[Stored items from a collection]
========================================

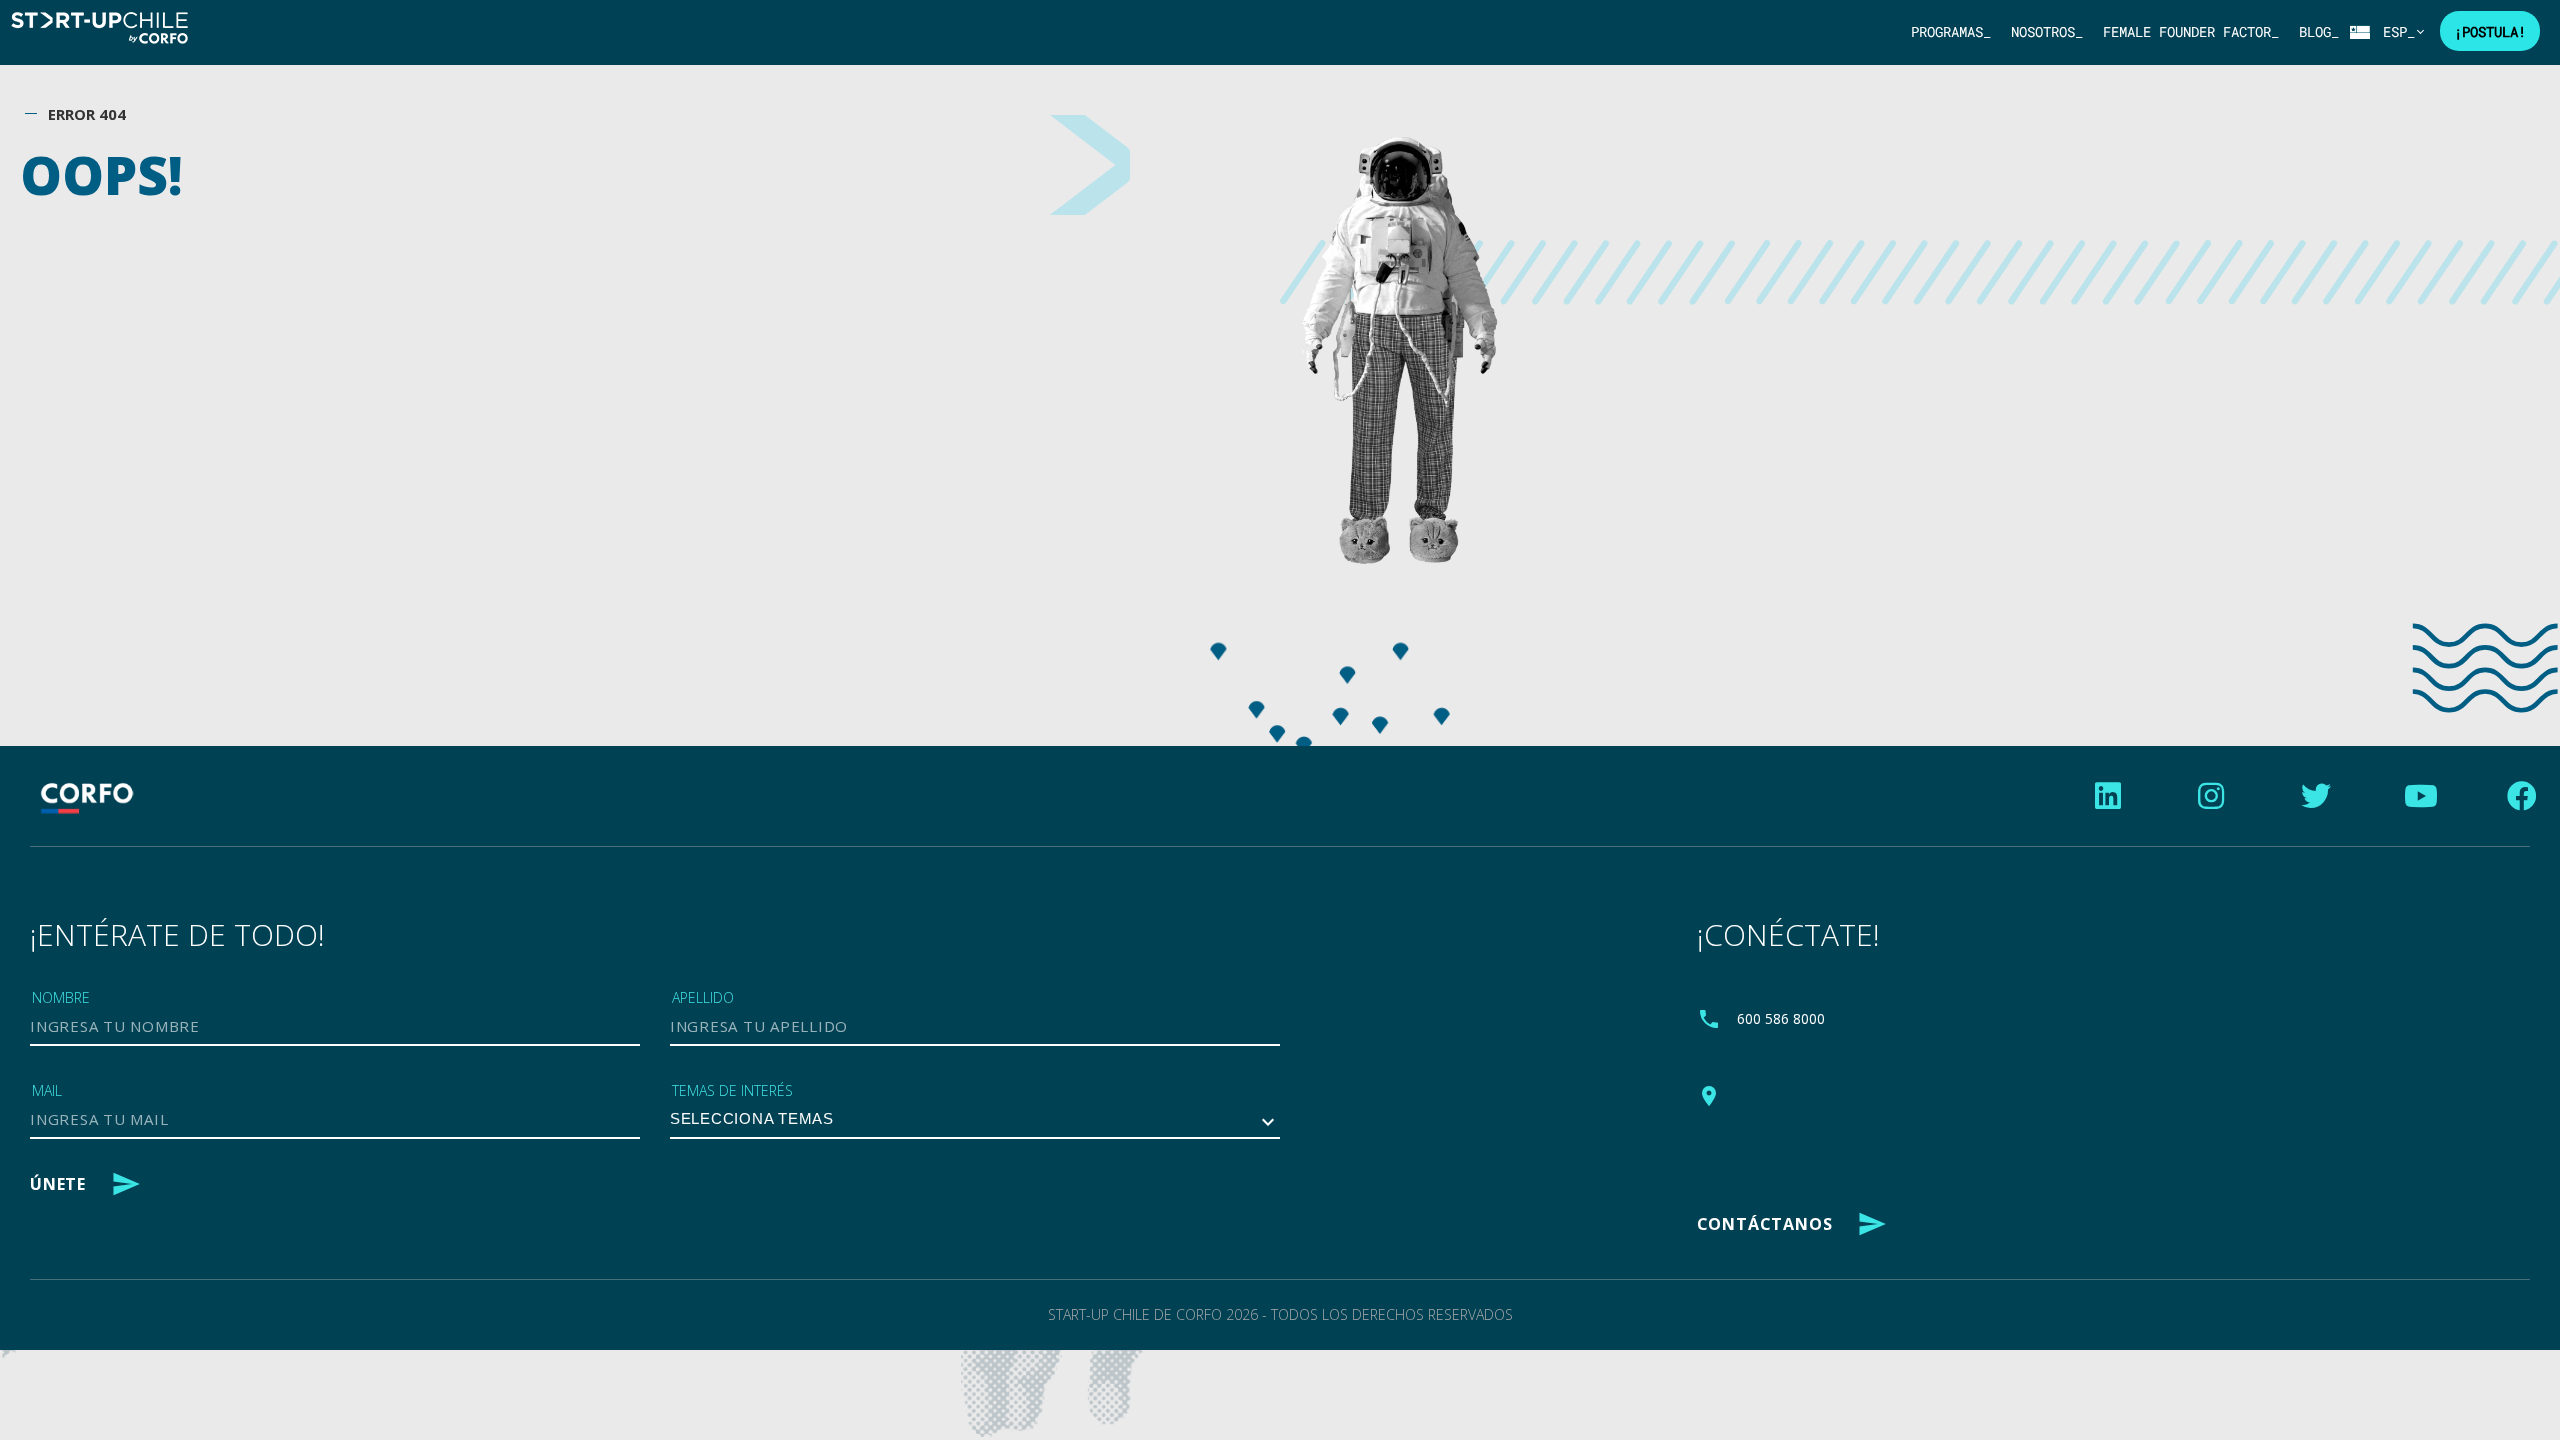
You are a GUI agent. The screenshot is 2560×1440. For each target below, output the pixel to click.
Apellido (703, 997)
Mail (47, 1090)
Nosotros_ (2047, 31)
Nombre (61, 997)
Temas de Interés (732, 1090)
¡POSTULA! (2490, 31)
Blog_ (2319, 31)
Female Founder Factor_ (2191, 31)
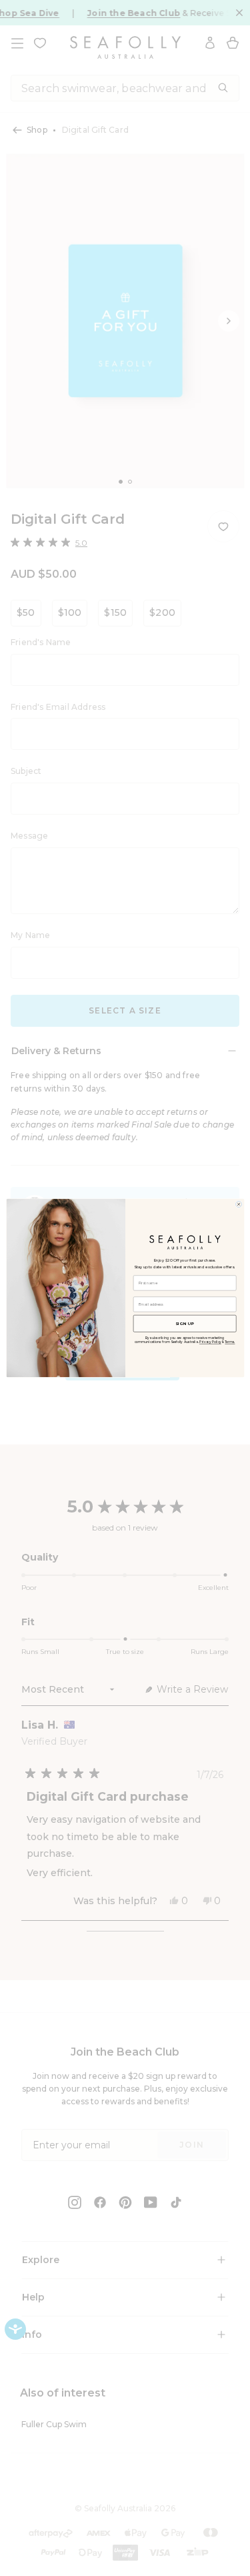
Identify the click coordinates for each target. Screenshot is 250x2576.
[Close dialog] (238, 1204)
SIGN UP (184, 1323)
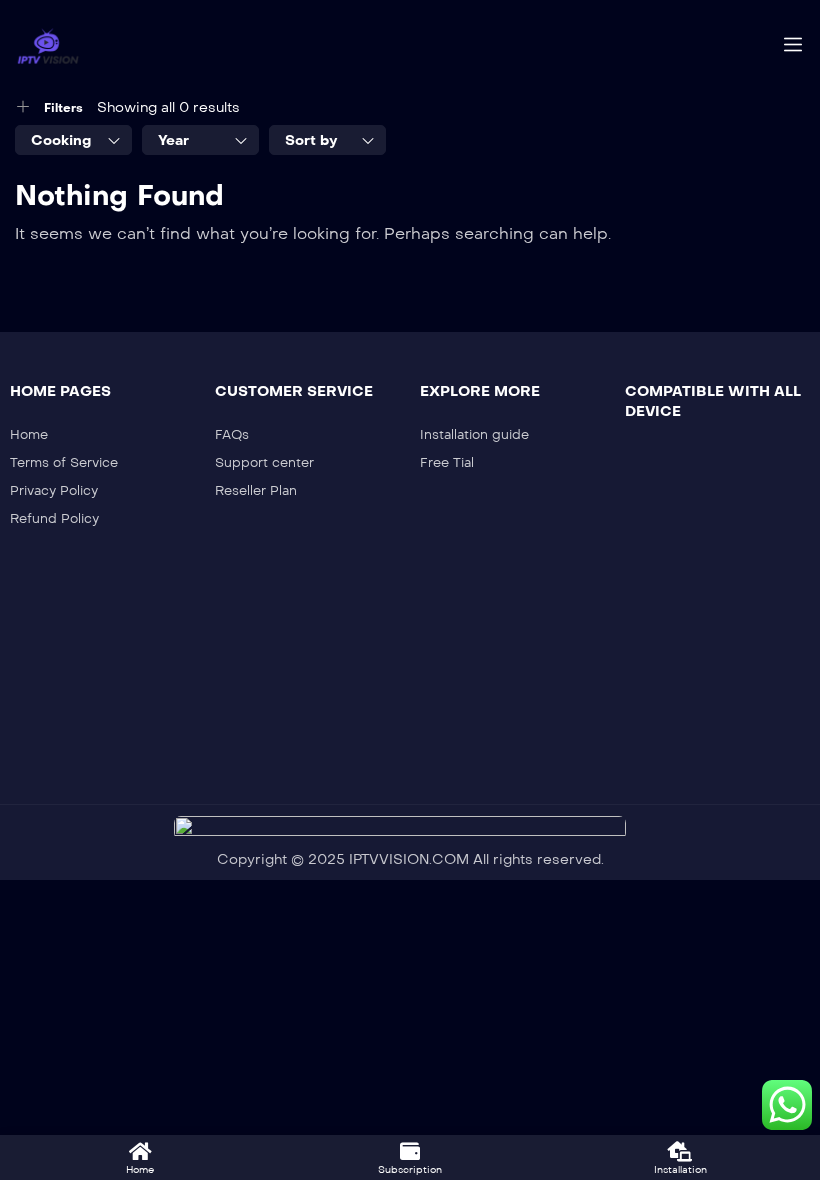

========================================

● **DIRECTIONS FOR THIS TASK**
Copy every record exactly, but skip the pictures.

● **WRITTEN RESPONSE**
You are a GUI agent. The screenshot is 2560×1440. For each target below, output the pixel to click.
Apellido (703, 997)
Mail (47, 1090)
Nosotros_ (2047, 31)
Nombre (61, 997)
Temas de Interés (732, 1090)
¡POSTULA! (2490, 31)
Blog_ (2319, 31)
Female Founder Factor_ (2191, 31)
Identify the click coordinates for each target. Screenshot is 250x2576.
[Close dialog] (238, 1204)
SIGN UP (184, 1323)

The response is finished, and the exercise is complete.